Project supported by the National Science Centre, Poland under the „OPUS 10” programme
Total cost: 1 326 700,00 PLN
Centre Contribution: 624 200,00 PLN
Duration: 24/10/2016 – 23/10/2019
Principal Investigator: dr Katarzyna Komorowska
- Wrocławskie Centrum Badań EIT+ Sp. z o.o. – Consortium Leader
- Fundacja Uniwersytetu im. Adama Mickiewicza
During years the research has evolved towards novel functional materials in order to find an ideal material platform for a wide range of custom-tailored applications. The demand for new methods of nano- and micro structurization increased due to the increasing number of new applications in polymer photonics. A special interest belongs to polymer sensor and biosensors, creating a need of new material platform for cheap and disposable systems. Currently, several material platforms coexist for different photonic components, however polymeric materials have few unique properties. The most important advantages of polymer is the compatibility with different kinds of substrates (glass, silicon, ceramics) and high tailoring freedom.

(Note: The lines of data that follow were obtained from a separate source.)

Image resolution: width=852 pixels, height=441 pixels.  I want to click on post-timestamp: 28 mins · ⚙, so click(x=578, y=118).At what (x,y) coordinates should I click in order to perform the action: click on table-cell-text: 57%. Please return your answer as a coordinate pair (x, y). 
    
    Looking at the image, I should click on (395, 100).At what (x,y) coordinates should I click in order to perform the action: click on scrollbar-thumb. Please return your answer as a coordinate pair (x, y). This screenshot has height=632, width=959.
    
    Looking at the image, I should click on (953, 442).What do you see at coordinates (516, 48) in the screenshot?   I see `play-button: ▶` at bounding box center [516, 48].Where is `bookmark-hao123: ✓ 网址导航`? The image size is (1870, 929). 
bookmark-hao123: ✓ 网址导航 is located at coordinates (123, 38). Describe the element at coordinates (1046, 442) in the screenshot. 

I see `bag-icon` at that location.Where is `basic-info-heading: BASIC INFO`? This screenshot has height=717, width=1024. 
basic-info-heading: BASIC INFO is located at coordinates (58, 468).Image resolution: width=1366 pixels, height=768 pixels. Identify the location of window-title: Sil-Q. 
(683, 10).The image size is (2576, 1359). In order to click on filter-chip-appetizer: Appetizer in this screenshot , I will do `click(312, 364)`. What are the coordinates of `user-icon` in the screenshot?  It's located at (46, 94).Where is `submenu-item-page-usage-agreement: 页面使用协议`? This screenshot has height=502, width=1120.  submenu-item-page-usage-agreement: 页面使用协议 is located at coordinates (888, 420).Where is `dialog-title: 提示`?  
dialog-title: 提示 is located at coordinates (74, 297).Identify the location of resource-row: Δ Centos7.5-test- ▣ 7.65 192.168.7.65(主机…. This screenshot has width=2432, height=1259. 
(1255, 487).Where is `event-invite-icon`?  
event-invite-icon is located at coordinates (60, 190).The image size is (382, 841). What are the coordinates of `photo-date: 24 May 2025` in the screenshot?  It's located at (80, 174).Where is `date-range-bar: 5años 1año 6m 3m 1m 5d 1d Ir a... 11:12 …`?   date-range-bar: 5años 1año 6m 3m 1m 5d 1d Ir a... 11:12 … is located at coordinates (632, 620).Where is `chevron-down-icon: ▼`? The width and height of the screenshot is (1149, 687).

The key objective of the project is development of novel patterning method, based on functionalized room-temperature ionic liquid (RTIL) polymerization under electron-beam and ion-beam irradiation. It will be achieved by exploiting very low vapor pressure of RTIL, which allows for using such materials in high vacuum chamber of scanning electron dual beam microscope. Combination of RTIL polymerization with ultrahigh spatial resolution of SEM/FIB system yields unique capability of patterning 2D and 3D structures with nanometer resolution.
Project aims at strengthening collaboration between groups in WRC EIT+, Poznan Foundation (Adam Mickiewicz University Foundation) and to create new scientific knowledge in photonic systems technology. Created advantages will be able to support future development in photonic system for communication and sensing.